▶ [WORK TO COMPLETE]
Copy the records from the line with "Screen dimensions: 445x426" up to and including the line with "Action: click(x=163, y=492)", swapping every "label" for "caption" and leaving everything else unchanged. Omit the pictures from your copy.

▶ [DATA FOR THIS EXERCISE]
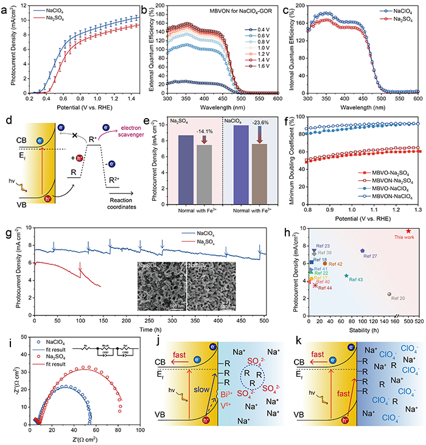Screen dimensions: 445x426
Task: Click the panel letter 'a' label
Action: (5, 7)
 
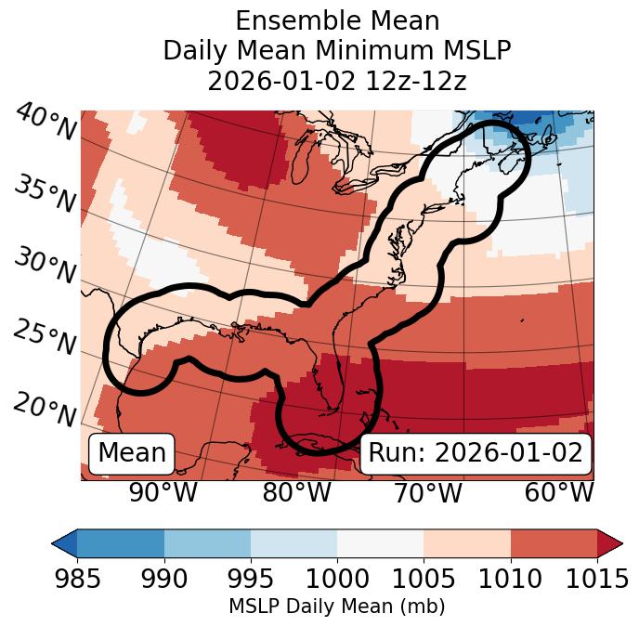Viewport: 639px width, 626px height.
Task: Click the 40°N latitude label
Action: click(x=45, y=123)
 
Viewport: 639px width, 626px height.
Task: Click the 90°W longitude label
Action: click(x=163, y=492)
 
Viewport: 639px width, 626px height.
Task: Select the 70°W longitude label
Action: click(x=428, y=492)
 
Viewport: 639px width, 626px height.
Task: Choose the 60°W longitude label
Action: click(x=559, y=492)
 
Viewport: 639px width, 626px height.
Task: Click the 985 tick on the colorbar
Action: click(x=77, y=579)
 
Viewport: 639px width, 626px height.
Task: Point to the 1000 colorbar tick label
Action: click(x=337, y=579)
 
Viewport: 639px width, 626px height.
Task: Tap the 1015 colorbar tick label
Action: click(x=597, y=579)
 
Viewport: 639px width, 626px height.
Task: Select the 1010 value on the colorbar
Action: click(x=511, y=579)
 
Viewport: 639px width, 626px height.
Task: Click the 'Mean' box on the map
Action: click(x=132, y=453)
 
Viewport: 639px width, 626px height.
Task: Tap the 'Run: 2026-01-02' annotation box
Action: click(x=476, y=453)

--

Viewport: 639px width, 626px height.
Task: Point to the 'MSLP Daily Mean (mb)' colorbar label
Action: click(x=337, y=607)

▶ [REPLY TO THE TASK]
Screen dimensions: 445x426
Task: Click the panel letter 'a' caption
Action: (5, 7)
 
Viewport: 639px width, 626px height.
Task: Click the 40°N latitude caption
Action: click(x=45, y=123)
 
Viewport: 639px width, 626px height.
Task: Click the 90°W longitude caption
Action: click(x=163, y=492)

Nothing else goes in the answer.